By Nicola Mansfield HALL OF FAMETOP 50 REVIEWER on Feb. 4 2010
Format: Hardcover
Reason for Reading: Roger Moore is the Bond I grew up with, the one I went to the movies to see as a teenager.

Comments: Right from the introduction Mr. Moore states that he will not be 'dirt-dishing' nor telling 'tittle tattle'; he wants to write a fun book filled with memories the way he saw them and the wonderful people he met in his life but he promises that does not mean it will be a 'fluffy book' either. Roger Moore lives up to this statement giving the reader a very enjoyable look inside his life without trashing anyone. He does mention a couple of names that he simply hates with a straightforward reason why, he tells stories leaving the irritating one unnamed and he mentions names and follows the "if you have nothing nice to say, don't say anything at all rule" frequently. But Roger Moore is a charming fellow, very easy going, loves a prank or two, and can take a joke on himself as well so his book is filled with people he adored and those who adored him back.

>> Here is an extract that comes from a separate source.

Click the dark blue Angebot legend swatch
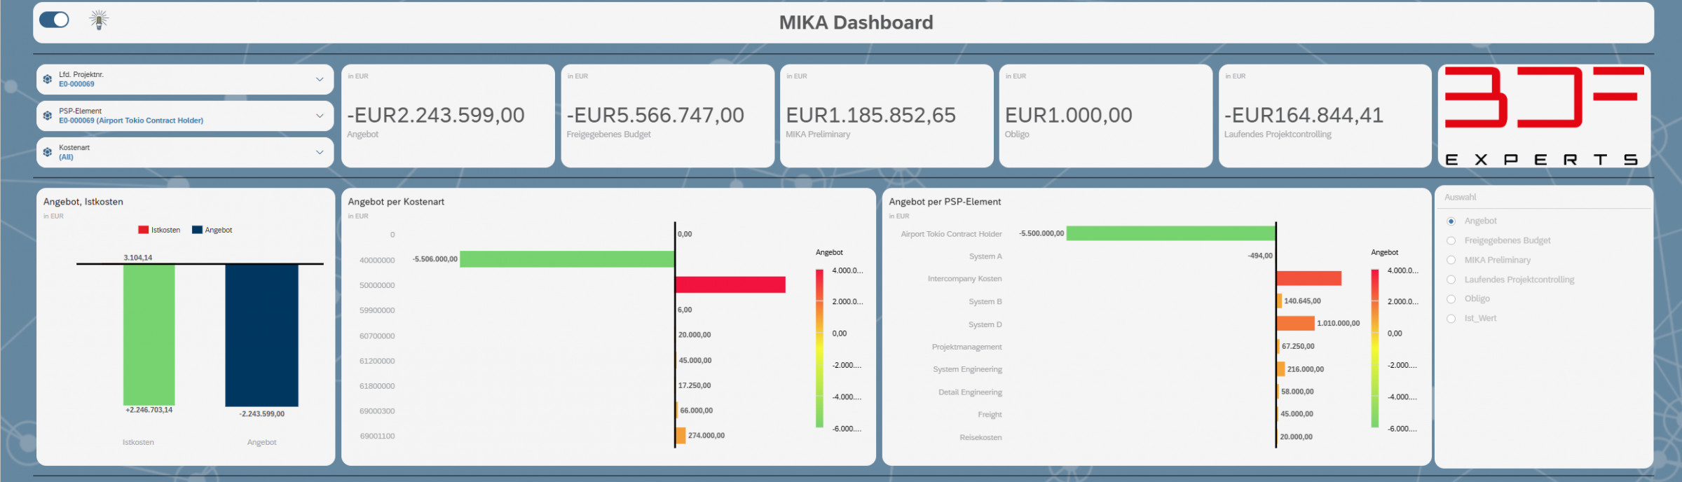click(x=197, y=230)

Moore spends a good part of the book on his early life in England; his childhood, days in the army, acting on stage, becoming an actor in British movies. This was all very interesting and it's hard to believe that Roger Moore is really that old to have been in WWII! Even when acting in Britain the famous names start knocking about such as David Niven (a lifetime friend) and Michael Caine. Then he comes to America and makes a name for himself on the small screen starring in Maverick (replacing James Garner as his British cousin), then his famous Simon Templar as The Saint and finally The Persuaders with Tony Curtis. Not until we are closing in on page 200 does Roger Moore get to James Bond and the book has been so interesting up to this point that Bond is not the vital part of the book.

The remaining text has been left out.